1

For example, v4fmaddps are instructions for packed single-precision (32-bit) floating-point elements, but I want to multiply accumulate 32-bit integer. Can I use v4fmaddps and input packed 32-bit integers. Does this change the computation results?

Peter Cordes
  • 328,167
  • 45
  • 605
  • 847
anna
  • 39
  • 3
  • 1
    `ps` instructions operate on IEEE754 floating-point bit-patterns (https://en.wikipedia.org/wiki/Single-precision_floating-point_format). If your integer inputs/outpus are small and non-negative (less than 2^24 so they're bit-patterns for subnormal floats), then the results will be the same, but it'll be extremely slow on most CPUs (microcode assist on each instruction on Intel at least), vastly more expensive than `vpmulld` / `vpaddd`. Otherwise you want AVX512-IFMA52, or convert your integers to floating-point. But may be fastest just to use packed-integer multiply and add. – Peter Cordes Nov 28 '22 at 03:52
  • 1
    Integer multiply doesn't round the result, instead it keeps the low part and truncates the high half if the product is wider than the element width.

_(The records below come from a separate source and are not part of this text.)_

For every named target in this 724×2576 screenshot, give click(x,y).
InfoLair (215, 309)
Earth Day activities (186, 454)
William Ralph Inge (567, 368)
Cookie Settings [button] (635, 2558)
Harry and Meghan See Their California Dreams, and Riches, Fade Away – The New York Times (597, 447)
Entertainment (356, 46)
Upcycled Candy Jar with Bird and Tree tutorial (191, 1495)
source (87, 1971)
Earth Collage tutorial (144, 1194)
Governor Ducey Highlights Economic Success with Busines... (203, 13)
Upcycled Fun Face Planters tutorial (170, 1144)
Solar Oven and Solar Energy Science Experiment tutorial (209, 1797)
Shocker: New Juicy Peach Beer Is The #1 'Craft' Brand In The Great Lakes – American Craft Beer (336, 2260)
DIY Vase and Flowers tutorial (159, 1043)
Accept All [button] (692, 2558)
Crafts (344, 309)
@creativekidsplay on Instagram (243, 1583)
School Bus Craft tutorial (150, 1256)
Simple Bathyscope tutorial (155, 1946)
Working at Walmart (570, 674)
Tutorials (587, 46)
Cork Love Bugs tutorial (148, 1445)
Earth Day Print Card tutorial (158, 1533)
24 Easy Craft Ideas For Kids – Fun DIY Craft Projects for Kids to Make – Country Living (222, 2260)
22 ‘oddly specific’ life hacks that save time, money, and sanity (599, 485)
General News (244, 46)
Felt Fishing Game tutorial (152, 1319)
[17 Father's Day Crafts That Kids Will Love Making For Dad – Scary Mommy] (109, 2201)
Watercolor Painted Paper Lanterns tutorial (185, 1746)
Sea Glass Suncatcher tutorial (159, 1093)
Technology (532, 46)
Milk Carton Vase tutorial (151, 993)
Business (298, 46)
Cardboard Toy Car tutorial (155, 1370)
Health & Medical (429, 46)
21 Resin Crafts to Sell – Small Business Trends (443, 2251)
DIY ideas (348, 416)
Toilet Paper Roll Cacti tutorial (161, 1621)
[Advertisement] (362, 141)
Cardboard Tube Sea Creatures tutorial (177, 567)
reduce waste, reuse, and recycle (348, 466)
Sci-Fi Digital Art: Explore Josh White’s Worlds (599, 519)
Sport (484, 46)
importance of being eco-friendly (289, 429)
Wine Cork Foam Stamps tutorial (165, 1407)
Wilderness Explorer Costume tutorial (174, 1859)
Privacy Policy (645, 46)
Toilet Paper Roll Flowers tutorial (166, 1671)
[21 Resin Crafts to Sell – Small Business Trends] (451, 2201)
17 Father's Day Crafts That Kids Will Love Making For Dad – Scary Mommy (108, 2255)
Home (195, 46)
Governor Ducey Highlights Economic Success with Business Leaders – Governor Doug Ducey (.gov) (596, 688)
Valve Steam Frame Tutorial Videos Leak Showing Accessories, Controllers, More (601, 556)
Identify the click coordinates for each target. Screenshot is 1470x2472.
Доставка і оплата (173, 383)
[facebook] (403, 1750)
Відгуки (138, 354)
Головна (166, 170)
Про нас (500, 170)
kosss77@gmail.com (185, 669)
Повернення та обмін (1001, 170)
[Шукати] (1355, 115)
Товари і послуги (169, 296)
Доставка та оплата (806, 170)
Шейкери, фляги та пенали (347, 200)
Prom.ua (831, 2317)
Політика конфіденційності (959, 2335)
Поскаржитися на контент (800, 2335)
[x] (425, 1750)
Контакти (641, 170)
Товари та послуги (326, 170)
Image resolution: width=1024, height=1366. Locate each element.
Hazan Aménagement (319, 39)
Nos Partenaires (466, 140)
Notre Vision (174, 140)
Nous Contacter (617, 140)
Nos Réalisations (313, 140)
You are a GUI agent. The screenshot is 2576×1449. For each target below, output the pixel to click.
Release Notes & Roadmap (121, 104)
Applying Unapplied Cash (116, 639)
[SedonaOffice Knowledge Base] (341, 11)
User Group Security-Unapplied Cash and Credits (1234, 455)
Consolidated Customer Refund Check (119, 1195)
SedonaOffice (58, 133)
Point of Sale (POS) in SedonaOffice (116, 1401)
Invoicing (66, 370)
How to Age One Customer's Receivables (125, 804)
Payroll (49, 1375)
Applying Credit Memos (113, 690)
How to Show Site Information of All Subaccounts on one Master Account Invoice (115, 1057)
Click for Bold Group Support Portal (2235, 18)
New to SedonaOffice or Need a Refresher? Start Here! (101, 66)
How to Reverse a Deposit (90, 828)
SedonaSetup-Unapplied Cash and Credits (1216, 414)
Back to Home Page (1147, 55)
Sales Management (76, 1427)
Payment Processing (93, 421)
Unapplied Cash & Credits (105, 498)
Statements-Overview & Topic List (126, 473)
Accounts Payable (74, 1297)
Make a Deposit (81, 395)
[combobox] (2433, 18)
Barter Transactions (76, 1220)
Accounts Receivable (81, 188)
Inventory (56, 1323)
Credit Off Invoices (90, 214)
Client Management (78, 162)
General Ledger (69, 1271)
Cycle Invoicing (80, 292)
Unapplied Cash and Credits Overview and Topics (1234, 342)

So unlike FP, there's no precision advantage to an FMA for integers (aka a MAC, multiply-accumulate) vs. separate mul and add, only a hope to gain performance. – Peter Cordes Nov 28 '22 at 03:57
  • 1
    The small-integer trick would break in programs built with `-ffast-math`, which would set DAZ/FTZ so would treat the denormal inputs as zero, and flush denormal outputs to zero. (To avoid a slow microcode assist.) e.g. [Under what conditions does a C++ compiler use floating-point pipelines to do integer division with run-time-known values for higher performance?](https://stackoverflow.com/q/72087582) shows an example of using SIMD FP division to emulate integer SIMD division which doesn't exist even in AVX-512. – Peter Cordes Nov 28 '22 at 04:00
  • 1
    Correction, no, addition "works" on subnormals as integers, but multiplication doesn't. `2 x 2^-130` times itself is an much tinier number that underflows to 0, not `4 x 2^-130`. So no, FP FMA instructions won't work at all without some kind of trickery. – Peter Cordes Nov 28 '22 at 04:12
  • But is it wasteful to use vpmadd52luq instruction for 32-bit integer multiplying and accumulating. My purpose is to multiply 32-bit integer and accumulate the results efficiently. And I didn't find instructions for 32-bit integer "madd", only for 16-bit integer. Especially if I can multiply and add 16 32-bit integers residing in zmm register, as you say the v4fmaddps is extremely slow on most CPUs, do you know any other avx512 instructions supporting this function? – anna Nov 28 '22 at 11:06
  • 2
    Right, x86 doesn't have any integer MAC instructions except 52-bit in 64-bit elements, and the horizontal pairs ones for 8-bit and 16-bit elements. Probably your best bet is `vpmulld` / `vpaddd`, despite that costing 3 uops total per integer MAC. If you can leave your data as floating-point across multiple steps of computation, there might be something to gain from `vcvtdq2ps` so you can use `...ps` instructions. – Peter Cordes Nov 28 '22 at 17:13
  • https://en.wikichip.org/wiki/x86/avx512_vnni has `VPDPWSSD` to multiply-accumulate 16-bit inputs into 32-bit accumulators (so there's some horizontal adding). If your 32-bit integer multiplicands are actually only 16-bit zero-extended (so the upper halves will do `0 * 0`), you can use this. – Peter Cordes Nov 28 '22 at 18:08
  • If your CPU happens to support KNCNI, there is [`_mm512_fmadd_epi32`](https://www.intel.com/content/www/us/en/docs/intrinsics-guide/index.html#ig_expand=3160&text=vpmadd) – chtz Nov 29 '22 at 00:30
  • Thanks! I think I will use vpmulld/vpaddd. – anna Nov 29 '22 at 02:06

0 Answers0